Saiba quais são as 4 tendências que o setor deve ficar de olho em 2026


Mudanças nos hábitos de consumo e o avanço da tecnologia devem seguir influenciando as estratégias do varejo supermercadista ao longo de 2026. Esse é o cenário traçado pelo Acosta Group, que divulgou quatro previsões de consumo com efeitos diretos sobre o planejamento de sortimento, o relacionamento com a indústria e as operações B2B do setor.

De acordo com a empresa, a combinação entre novos estilos de vida e a digitalização da jornada de compra tem elevado o nível de exigência dos consumidores, sobretudo em relação à personalização das ofertas, clareza das informações e relevância dos produtos apresentados nos pontos de contato físicos e digitais.

IA amplia presença na jornada de compra, mas confiança ainda é limitada

O levantamento indica que o uso de ferramentas baseadas em inteligência artificial tende a ganhar espaço em 2026. Cerca de 70% dos consumidores afirmaram já ter utilizado algum recurso de IA durante o processo de compra, seja no planejamento, na comparação de produtos ou na tomada de decisão.

Apesar da adoção, o estudo aponta limitações relevantes.
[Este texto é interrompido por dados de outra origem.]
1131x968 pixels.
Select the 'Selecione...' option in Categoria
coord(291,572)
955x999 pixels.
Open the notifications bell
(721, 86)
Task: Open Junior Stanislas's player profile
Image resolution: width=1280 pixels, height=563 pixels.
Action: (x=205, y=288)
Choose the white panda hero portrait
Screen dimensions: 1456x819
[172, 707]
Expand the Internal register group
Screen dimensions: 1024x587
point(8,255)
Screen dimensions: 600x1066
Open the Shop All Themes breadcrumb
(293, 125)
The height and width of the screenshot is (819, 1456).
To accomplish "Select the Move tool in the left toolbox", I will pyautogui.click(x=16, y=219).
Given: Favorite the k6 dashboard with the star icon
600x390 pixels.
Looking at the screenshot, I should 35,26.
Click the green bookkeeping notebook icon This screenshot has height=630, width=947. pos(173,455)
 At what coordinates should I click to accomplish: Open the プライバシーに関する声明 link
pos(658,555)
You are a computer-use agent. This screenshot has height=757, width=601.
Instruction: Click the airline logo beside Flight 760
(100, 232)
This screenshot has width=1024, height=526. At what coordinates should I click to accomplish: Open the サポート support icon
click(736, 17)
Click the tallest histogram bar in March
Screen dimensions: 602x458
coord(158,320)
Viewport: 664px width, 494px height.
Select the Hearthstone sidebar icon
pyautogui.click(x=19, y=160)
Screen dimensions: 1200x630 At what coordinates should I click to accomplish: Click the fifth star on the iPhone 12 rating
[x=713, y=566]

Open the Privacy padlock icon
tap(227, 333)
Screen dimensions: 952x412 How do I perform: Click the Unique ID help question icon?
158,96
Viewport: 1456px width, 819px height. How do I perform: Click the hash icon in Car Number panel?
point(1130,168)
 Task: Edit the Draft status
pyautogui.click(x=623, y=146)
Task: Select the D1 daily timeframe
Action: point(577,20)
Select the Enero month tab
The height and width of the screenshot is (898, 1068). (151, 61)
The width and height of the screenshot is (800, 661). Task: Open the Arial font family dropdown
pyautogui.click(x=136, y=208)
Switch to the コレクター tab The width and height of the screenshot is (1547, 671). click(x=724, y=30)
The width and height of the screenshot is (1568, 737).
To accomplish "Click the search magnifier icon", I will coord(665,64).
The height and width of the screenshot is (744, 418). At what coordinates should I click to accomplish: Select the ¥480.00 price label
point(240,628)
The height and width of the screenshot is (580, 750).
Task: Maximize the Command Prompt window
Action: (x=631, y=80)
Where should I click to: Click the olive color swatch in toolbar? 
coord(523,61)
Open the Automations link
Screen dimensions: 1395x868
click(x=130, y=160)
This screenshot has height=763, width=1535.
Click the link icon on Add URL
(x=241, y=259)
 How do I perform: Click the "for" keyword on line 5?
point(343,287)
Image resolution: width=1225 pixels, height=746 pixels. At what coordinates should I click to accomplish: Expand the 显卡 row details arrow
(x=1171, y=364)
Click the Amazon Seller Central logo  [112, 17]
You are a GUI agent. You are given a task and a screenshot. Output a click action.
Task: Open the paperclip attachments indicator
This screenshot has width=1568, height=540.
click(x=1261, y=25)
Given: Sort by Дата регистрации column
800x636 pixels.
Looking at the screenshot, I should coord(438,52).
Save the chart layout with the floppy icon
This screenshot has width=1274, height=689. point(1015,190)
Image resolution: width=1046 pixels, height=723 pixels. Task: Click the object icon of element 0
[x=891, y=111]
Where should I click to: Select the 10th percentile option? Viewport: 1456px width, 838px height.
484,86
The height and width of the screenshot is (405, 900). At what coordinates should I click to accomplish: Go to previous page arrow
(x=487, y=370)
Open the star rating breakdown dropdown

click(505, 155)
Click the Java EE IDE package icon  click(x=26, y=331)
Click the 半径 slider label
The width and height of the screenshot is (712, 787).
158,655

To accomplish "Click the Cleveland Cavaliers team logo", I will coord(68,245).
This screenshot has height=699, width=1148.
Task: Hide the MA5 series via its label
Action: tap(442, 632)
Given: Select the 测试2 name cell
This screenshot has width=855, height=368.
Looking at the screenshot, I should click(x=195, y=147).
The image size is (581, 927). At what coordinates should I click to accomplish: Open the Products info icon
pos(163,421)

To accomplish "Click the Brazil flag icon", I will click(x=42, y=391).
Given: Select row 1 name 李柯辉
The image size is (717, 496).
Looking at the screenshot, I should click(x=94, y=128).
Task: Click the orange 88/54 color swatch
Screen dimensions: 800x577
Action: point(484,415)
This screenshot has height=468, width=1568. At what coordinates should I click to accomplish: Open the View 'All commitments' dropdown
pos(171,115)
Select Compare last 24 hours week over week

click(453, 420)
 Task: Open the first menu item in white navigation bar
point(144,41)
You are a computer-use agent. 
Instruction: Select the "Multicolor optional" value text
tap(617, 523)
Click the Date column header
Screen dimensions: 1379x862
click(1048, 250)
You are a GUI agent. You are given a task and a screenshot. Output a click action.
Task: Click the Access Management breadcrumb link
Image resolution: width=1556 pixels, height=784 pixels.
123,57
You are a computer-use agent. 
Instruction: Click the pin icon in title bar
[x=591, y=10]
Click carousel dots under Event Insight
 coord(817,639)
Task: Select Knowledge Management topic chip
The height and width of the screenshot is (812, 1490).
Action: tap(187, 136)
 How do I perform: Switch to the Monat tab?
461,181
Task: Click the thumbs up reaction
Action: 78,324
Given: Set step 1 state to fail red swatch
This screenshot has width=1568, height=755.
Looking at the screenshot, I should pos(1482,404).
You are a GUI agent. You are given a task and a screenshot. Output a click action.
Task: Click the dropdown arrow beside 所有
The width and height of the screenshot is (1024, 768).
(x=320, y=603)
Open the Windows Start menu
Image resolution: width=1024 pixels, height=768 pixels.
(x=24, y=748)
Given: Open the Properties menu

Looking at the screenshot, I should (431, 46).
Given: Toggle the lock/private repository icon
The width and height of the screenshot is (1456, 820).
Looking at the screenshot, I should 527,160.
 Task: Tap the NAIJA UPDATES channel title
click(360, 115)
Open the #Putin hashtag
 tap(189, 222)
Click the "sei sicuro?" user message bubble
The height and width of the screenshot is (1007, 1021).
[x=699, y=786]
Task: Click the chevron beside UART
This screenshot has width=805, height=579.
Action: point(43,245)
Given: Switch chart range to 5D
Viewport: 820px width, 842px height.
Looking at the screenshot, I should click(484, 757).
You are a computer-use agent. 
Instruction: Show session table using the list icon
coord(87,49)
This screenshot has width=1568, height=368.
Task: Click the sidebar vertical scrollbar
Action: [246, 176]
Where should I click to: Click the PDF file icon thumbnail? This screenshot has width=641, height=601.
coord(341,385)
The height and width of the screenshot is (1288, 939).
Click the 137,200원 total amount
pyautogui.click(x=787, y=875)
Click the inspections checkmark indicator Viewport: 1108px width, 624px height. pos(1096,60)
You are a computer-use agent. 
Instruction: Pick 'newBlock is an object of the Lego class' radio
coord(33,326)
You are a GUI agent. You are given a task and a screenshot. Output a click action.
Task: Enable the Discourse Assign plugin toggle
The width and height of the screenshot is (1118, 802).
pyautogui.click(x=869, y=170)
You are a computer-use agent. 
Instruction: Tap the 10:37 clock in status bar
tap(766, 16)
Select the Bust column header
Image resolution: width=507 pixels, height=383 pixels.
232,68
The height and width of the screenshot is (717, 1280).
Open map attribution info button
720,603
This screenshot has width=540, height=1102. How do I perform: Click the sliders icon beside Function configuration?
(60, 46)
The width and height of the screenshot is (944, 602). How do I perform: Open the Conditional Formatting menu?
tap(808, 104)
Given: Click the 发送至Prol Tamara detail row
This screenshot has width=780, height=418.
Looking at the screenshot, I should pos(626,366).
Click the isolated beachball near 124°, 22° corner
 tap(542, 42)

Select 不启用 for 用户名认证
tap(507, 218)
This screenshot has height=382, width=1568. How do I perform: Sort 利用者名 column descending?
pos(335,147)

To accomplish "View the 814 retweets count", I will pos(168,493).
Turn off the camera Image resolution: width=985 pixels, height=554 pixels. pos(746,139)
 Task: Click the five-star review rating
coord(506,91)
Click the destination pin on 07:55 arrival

Apenas 12% dos entrevistados demonstraram confiança total na realização de compras de forma autônoma por meio de sistemas inteligentes.

Questões relacionadas à privacidade de dados, riscos de fraude e perda de controle seguem entre os principais fatores de resistência, o que impõe ao varejo e à indústria o desafio de equilibrar automação, segurança e transparência.

Saúde e bem-estar passam a exigir mais informação e rastreabilidade

Outra tendência destacada envolve a evolução do consumo ligado à saúde e ao bem-estar, que passa a ser mais individualizado e orientado por informações claras.

Esse movimento impacta diretamente o sortimento e a comunicação de benefícios, exigindo maior precisão de dados, rastreabilidade dos produtos e coerência entre proposta de valor e expectativa do consumidor.

Inovação enfrenta filtro mais rigoroso do consumidor

O estudo também aponta que a abertura à inovação permanece, mas acompanhada de critérios mais objetivos. Produtos e soluções só avançam quando demonstram utilidade prática no cotidiano.

Para o varejo supermercadista, o cenário reforça a importância de testes controlados, lançamentos bem fundamentados e parcerias com a indústria para validação das novidades antes de expansões mais amplas.

Valor deixa de ser definido apenas pelo preço

A definição de valor, segundo o levantamento, passa a incorporar fatores como conveniência, experiência de compra, confiança, sustentabilidade e qualidade do serviço. O preço segue relevante, mas deixa de ser o único elemento determinante.

Esse contexto exige maior integração entre operações, tecnologia e relacionamento com o consumidor final, tanto em lojas físicas quanto nos canais digitais.

Na avaliação interna da companhia, varejistas e marcas que conseguirem lidar com as preocupações relacionadas ao uso de dados e à confiança tendem a capturar mais oportunidades com o avanço do comércio assistido por inteligência artificial.

A expectativa é de que 2026 seja marcado por uma adoção gradual de agentes inteligentes e por testes mais cautelosos de sistemas de checkout automatizados, especialmente entre consumidores da Geração Z.